# IL Tx Scoring Function in FOCIL
## Background
In a naive implementation where the local EL client sorts transactions by priority fee, an adversarial actor (e.g., the proposer for slot `n+1`) could flood the mempool with their own transactions, occupying most of the available space in inclusion lists (ILs). When proposing a block, this actor could intentionally invalidate these transactions, incurring minimal cost. As a result, the IL space is wasted, reducing efficiency and affecting overall IL performance.
## Costs
- The IL committee sorts transactions received from the EL mempool by priority fee.
- For example, with a base fee of 10 gwei and a priority fee of 10 gwei, it would cost around 0.005 ETH ($13.11 USD) to crowd out the entire 16 KB inclusion list for non-zero calldata, and about 0.001 ETH ($3.20 USD) for zero bytes calldata.

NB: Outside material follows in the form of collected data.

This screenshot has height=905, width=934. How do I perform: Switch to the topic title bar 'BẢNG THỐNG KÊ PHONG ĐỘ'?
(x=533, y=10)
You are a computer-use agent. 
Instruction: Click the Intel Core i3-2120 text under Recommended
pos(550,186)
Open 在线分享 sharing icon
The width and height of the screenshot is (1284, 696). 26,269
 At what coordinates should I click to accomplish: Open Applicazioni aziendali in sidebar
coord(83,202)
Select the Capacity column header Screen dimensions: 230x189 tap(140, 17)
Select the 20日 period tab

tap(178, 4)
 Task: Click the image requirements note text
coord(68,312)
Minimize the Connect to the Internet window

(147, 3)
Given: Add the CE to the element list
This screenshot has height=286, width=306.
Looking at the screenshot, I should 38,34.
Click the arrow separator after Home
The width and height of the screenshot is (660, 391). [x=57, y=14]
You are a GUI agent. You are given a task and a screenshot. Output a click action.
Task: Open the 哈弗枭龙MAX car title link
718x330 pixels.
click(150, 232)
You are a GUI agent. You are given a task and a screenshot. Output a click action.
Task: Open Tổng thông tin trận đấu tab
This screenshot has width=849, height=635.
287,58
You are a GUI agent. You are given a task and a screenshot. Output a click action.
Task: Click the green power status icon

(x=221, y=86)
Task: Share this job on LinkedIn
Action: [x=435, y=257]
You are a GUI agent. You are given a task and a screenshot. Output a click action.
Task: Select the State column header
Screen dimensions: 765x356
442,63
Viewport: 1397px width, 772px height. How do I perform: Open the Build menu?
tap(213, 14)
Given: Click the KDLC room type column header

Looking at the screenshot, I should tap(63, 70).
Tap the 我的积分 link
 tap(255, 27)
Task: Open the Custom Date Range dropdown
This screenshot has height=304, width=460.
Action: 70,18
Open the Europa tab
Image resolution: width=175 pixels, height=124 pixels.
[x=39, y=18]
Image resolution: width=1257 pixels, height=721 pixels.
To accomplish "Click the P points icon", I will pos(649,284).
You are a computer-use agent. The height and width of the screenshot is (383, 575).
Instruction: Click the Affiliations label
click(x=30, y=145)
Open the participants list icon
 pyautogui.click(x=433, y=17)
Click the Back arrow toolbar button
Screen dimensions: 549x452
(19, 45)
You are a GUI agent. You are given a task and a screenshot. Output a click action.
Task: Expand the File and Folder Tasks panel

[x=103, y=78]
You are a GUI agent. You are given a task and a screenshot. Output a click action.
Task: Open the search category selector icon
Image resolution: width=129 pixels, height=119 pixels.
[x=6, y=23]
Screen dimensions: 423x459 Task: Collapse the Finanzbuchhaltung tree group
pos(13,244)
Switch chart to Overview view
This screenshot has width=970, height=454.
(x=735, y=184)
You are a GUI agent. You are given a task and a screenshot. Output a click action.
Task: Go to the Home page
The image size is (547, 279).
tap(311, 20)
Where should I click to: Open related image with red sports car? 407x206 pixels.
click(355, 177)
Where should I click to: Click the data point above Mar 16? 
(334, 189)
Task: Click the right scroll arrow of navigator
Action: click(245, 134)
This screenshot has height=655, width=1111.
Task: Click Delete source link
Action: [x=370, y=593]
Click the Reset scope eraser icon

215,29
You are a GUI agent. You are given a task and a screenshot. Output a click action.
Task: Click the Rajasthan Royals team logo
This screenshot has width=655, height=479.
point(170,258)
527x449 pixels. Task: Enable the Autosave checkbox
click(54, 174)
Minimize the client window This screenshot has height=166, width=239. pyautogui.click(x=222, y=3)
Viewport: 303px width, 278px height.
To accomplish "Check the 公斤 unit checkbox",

- A single EIP-7702 transaction could further invalidate multiple transactions by removing balance from EOAs associated with those IL transactions from slot `n`. This allows the proposer of slot `n+1` to bypass the inclusion list at a reasonable cost.
- The cost for each invalidated transaction scales linearly 9,000 gas, plus the 21,000 gas base transaction cost.
## Scoring function
The current approach of the IL committee packing transactions from the local mempool using only priority gas fees is insufficient and can easily be manipulated. To improve this, we propose defining a more robust scoring function for transactions in the mempool. The variables for this scoring function are defined below, but the approach is not limited to these variables. Each client should be able to choose its own variants, which will enhance client diversity. With this variability, the IL transactions become more challenging to exploit, as the IL committee will be composed of different client implementations.
- $Tx_{PriorityFee}$: The priority fee of the transaction.
- $Tx_{MemPoolTime}$: The number of slots the transaction has spent in the mempool while being eligible for inclusion but not included.
- $Tx_{ReorgTime}$: The number of times a transaction has been included in a block but was subsequently reorged out.
Bonuses:
- $Tx_{HasAddress}$: The transaction receives a bonus for interacting (or not interacting) with a specific address. This could be user-configurable, allowing for flexible prioritization based on address-specific preferences.
Then, for example, a possible scoring function could be:
$S(Tx) = Tx_{PriorityFee} \times (1 + Tx_{MemPoolTime}) \times e^{\beta \cdot Tx_{ReorgTime}}$
Where $\beta$ is a positive constant that controls the exponential scaling based on reorgs. A higher $\beta$ value means the score will increase more sharply with each additional reorg.